[Item position entries]
====
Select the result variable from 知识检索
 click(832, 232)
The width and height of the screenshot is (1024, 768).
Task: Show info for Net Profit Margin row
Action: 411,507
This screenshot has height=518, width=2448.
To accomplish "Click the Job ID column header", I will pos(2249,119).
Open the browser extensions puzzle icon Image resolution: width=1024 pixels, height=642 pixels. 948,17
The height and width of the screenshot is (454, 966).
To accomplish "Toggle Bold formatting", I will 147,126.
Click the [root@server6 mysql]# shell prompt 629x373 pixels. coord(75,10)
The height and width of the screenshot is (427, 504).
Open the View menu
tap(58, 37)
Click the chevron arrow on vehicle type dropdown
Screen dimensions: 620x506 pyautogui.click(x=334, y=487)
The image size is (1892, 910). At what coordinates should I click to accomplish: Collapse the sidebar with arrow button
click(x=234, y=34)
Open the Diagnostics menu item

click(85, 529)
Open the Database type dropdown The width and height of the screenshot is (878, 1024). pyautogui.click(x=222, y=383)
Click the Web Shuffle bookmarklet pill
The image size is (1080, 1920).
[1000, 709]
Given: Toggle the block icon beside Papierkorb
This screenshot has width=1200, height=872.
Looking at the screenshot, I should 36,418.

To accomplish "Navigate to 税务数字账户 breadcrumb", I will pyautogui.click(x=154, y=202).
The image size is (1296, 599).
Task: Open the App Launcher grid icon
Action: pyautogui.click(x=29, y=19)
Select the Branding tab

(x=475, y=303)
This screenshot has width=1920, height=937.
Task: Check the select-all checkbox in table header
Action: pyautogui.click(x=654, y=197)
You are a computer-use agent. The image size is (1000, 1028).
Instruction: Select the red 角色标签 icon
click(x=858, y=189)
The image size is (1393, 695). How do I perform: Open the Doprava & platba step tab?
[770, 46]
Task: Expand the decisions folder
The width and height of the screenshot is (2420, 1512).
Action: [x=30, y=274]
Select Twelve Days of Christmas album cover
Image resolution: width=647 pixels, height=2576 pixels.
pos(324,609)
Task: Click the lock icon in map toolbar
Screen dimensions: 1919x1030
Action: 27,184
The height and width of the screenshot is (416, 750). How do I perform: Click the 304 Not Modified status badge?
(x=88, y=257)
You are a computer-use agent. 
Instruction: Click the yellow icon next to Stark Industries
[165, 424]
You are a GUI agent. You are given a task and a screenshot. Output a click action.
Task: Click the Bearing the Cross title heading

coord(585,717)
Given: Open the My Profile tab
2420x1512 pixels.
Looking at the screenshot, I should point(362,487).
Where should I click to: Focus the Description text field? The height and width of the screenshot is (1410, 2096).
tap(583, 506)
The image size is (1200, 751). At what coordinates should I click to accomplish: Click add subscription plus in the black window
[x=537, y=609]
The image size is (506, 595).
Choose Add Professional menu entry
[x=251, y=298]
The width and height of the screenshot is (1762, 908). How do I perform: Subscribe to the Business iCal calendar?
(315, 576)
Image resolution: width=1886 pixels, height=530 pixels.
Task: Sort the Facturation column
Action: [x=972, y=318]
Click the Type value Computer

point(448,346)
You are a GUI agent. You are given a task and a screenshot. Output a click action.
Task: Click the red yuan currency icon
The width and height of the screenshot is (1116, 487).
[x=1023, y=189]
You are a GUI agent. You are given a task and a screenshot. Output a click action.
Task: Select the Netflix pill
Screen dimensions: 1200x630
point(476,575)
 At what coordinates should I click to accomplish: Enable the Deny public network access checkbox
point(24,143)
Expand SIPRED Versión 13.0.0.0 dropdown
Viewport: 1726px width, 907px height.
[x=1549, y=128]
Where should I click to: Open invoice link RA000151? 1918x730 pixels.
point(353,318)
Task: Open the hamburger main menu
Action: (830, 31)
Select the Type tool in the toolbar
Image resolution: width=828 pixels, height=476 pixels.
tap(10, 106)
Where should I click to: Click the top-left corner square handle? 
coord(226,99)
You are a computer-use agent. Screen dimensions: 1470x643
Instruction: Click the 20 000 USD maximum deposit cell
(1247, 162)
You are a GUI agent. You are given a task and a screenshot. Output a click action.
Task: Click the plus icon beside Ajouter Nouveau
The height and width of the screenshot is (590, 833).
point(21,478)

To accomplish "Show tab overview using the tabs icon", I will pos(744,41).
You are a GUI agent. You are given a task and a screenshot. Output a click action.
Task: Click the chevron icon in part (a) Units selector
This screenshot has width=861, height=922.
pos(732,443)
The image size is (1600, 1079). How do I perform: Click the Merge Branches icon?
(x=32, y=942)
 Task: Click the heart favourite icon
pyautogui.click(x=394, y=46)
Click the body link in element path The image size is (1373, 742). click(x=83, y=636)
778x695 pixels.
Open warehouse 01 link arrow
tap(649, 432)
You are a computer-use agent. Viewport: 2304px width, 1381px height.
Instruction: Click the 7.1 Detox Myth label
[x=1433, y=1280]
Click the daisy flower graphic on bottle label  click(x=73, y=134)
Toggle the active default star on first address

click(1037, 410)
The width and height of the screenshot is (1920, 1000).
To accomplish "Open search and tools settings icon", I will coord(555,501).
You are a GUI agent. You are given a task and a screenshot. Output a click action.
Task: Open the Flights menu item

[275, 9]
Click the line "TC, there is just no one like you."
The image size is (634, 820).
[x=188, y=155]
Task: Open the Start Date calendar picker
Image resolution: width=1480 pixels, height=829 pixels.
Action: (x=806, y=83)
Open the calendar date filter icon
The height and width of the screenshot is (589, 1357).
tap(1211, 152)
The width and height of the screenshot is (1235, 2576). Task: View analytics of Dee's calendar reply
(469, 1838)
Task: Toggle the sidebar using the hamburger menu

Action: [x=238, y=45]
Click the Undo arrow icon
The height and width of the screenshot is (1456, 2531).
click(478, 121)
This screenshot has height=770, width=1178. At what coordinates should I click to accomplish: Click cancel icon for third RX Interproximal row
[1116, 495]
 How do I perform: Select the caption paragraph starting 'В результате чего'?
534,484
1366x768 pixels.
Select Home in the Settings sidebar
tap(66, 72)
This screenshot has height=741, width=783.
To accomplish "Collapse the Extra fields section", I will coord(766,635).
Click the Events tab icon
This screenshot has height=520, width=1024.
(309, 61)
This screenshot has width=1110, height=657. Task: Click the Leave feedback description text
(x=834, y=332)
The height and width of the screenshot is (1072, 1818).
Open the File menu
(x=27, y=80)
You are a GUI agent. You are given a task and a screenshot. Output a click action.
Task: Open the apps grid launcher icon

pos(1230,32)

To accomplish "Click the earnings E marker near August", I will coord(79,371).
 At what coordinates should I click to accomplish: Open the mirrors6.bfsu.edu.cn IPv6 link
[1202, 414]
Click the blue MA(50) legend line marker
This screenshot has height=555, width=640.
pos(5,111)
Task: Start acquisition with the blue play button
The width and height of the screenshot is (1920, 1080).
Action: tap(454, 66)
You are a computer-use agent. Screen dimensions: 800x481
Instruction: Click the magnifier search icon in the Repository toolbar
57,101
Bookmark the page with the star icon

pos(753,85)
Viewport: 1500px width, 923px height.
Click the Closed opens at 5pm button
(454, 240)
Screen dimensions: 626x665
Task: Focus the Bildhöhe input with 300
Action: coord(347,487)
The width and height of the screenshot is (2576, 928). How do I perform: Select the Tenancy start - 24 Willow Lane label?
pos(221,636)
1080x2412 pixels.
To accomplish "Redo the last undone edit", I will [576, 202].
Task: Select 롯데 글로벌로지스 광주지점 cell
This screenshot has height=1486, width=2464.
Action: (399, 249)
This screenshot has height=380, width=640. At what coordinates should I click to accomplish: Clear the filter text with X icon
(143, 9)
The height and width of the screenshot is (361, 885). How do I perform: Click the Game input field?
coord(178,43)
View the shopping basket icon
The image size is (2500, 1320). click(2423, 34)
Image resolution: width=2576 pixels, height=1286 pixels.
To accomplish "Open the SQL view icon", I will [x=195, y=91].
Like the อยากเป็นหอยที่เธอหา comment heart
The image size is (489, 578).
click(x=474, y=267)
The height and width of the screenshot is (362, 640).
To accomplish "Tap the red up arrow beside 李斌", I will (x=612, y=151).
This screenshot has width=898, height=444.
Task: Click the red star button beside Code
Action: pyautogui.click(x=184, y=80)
====
Exercise goal ->
Rewrite the entries from the line containing "Task: Select 롯데 글로벌로지스 광주지점 cell" through the end, inclusive, swapping "shopping basket" for "shopping cart" and leaving everything else unchanged.

The completed task ->
Task: Select 롯데 글로벌로지스 광주지점 cell
This screenshot has height=1486, width=2464.
Action: (399, 249)
This screenshot has height=380, width=640. At what coordinates should I click to accomplish: Clear the filter text with X icon
(143, 9)
The height and width of the screenshot is (361, 885). How do I perform: Click the Game input field?
coord(178,43)
View the shopping cart icon
The image size is (2500, 1320). click(2423, 34)
Image resolution: width=2576 pixels, height=1286 pixels.
To accomplish "Open the SQL view icon", I will [x=195, y=91].
Like the อยากเป็นหอยที่เธอหา comment heart
The image size is (489, 578).
click(x=474, y=267)
The height and width of the screenshot is (362, 640).
To accomplish "Tap the red up arrow beside 李斌", I will (x=612, y=151).
This screenshot has width=898, height=444.
Task: Click the red star button beside Code
Action: pyautogui.click(x=184, y=80)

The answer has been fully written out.